The Vine Drive and Lemay Avenue intersection improvements discussion has potential to become the literal creation of “the other side of the tracks” divide in our city, and I want to believe Fort Collins is better than that.
I contend that city infrastructure is just as much of a key factor in our sense of community as any social component. I also completely understand that in today’s world infrastructure is often thought of simply in terms of being costly, yet necessary for our city to function.
It’s super easy to only see it through this lens today because we in the Choice City are the benefactors of exemplary infrastructure. Don’t believe me? Take a ride down the side streets of Cleveland, as I did this past week.
However, if you look back on community creation’s history, infrastructure was unquestionably a foundational aspect in establishing a mutual sense of community. It literally provided the lifelines that allowed a fort to become a town and now affords us the opportunity to grow into the city that we are yet to become.
I want to start by saying I completely appreciate and respect the need for city council and staff to consider all possible options while seeking to fund crucial infrastructure. But then again, I respect and appreciate appropriate community stewardship and responsible leadership decisions more.
Tolling a key linkage for current and future residents in the northeastern portion of our city would be a clear message of inequity and that we aren’t willing to invest in you as community members.
It would be a daily reminder that due to your timing and geographic location “on the other side of the tracks” you now must pay to live where you do. It says you are different, and if that isn’t a divide then I don’t know what is.
No matter what the degree of division or perceived impact, this would create an experience that no other resident in our community, oldest or newest, has ever had to experience and doesn’t project an inclusive community philosophy.
If this were a social equity factor, rather than infrastructure equity item, set to establish a real or perceived divide it would be crushed under its own weight almost immediately. Unless it focused on students, but that’s an issue for another time.

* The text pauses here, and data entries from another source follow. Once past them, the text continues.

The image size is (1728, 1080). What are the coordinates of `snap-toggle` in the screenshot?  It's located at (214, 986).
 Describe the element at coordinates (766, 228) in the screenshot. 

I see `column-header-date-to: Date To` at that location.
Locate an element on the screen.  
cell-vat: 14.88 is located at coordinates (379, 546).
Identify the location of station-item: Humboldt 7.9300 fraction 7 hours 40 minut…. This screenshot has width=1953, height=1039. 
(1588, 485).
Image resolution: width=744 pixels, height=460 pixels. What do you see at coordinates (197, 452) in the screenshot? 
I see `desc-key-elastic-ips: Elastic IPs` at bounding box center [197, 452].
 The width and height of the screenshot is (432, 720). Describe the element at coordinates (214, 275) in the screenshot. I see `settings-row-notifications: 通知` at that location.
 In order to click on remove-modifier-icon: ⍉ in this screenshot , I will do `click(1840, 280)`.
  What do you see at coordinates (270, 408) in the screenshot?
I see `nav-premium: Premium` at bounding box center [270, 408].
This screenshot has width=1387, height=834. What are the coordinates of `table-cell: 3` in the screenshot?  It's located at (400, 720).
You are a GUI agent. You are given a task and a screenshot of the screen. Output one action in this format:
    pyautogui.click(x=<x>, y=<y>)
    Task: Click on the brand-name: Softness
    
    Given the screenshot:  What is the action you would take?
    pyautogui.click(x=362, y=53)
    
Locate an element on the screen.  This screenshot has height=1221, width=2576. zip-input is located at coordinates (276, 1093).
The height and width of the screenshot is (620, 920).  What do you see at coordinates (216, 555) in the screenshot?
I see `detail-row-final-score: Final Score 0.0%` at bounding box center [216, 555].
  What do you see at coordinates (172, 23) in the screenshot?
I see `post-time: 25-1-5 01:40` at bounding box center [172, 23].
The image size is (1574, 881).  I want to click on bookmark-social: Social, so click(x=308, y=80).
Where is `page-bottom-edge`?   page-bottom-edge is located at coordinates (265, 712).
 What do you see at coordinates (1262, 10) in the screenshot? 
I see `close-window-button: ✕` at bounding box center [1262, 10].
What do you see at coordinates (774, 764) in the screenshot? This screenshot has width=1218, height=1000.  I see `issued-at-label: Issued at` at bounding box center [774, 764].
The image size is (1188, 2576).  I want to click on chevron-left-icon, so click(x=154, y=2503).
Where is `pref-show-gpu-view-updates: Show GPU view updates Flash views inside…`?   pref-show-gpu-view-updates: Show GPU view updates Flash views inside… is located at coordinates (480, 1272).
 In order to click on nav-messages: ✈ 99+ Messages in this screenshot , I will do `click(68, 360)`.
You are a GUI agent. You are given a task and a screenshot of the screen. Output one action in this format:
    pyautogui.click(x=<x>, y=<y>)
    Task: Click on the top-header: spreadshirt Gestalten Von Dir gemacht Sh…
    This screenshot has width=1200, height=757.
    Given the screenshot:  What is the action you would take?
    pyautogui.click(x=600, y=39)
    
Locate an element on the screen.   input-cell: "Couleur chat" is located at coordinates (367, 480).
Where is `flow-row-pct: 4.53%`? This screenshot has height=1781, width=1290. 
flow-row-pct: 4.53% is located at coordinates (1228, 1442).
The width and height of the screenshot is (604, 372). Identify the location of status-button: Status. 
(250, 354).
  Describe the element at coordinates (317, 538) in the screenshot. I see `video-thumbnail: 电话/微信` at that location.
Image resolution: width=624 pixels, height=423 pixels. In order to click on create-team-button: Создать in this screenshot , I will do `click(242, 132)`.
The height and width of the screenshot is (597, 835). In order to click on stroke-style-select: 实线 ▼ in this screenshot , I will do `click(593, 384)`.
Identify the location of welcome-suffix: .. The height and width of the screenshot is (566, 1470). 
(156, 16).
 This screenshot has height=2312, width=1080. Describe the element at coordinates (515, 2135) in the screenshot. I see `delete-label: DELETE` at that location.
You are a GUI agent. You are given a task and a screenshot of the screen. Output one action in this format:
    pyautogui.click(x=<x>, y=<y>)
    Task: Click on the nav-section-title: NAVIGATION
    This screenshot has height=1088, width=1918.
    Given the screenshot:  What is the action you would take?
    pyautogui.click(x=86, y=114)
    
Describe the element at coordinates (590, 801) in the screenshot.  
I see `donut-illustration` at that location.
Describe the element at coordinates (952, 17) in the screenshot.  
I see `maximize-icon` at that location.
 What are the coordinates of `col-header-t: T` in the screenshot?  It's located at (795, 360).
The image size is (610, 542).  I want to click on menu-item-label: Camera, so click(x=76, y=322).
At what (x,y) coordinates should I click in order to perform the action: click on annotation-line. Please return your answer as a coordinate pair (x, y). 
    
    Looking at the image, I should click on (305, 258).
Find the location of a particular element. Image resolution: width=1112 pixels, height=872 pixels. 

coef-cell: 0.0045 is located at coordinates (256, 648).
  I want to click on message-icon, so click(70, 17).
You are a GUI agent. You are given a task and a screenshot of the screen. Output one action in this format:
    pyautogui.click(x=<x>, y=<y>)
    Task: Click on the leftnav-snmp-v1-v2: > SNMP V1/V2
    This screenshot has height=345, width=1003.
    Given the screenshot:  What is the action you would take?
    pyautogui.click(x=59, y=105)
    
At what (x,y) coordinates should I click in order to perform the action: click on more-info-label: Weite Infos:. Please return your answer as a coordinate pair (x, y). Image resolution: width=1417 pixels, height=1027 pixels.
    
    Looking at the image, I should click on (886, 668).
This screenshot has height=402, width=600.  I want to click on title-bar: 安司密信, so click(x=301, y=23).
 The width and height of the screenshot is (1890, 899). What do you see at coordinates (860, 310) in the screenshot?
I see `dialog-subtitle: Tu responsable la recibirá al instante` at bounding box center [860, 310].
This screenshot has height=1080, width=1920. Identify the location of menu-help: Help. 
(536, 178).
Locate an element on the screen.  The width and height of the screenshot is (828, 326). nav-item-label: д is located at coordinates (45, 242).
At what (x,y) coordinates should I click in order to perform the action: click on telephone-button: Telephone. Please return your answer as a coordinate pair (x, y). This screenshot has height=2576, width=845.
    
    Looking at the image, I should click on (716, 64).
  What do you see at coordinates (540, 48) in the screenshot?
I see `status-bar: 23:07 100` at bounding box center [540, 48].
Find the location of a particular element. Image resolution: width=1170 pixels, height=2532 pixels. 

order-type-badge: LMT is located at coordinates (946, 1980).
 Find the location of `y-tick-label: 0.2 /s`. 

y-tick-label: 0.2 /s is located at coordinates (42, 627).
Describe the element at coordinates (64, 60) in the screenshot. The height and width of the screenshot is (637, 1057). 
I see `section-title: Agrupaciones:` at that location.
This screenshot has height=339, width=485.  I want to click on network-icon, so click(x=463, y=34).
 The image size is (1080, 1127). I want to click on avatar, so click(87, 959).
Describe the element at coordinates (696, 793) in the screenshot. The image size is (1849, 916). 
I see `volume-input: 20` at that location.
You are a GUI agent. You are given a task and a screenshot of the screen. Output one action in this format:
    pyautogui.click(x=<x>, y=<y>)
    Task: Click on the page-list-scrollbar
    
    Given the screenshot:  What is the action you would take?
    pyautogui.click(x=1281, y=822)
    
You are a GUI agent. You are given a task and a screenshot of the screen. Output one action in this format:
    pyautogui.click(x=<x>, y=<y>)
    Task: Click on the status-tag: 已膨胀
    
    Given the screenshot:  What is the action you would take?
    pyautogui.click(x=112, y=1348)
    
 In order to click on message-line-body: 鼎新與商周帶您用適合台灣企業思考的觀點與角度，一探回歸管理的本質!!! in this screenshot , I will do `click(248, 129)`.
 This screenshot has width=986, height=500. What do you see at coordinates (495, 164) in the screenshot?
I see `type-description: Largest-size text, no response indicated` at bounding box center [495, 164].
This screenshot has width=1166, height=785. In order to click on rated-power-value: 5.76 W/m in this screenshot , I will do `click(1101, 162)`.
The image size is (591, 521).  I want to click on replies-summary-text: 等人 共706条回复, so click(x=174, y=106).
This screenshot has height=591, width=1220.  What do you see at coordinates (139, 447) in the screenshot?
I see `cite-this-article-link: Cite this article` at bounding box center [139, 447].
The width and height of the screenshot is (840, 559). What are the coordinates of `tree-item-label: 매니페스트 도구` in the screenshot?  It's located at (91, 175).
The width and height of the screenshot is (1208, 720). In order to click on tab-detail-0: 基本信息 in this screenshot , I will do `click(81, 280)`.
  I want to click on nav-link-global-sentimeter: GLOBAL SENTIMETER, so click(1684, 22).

This decision isn’t just a single infrastructure decision, but rather a potential tone setter for how established Fort Collins links to, and views, our final growth management area frontier in the northeast. It’s truly a cornerstone investment in ensuring that we’re able to continue to welcome in new artists, employees, entrepreneurs, families, businesses and future community leaders to our community, regardless of where you live or how long you have been here.
To that end, I believe that the best way to fund the remaining $10 million for the project that’s not funded by growth’s contribution via the Transportation Capital Fund ($10 million) and current budget ($2 million), would be for the city to explore financing this using our robust reserves with the intention of then paying it back over time.
I don’t believe that this should be a regular practice, but given the timing and importance of this decision, it’s the perfect time to demonstrate that infrastructure today is still an integral component of community creation, and not simply about moving people and goods.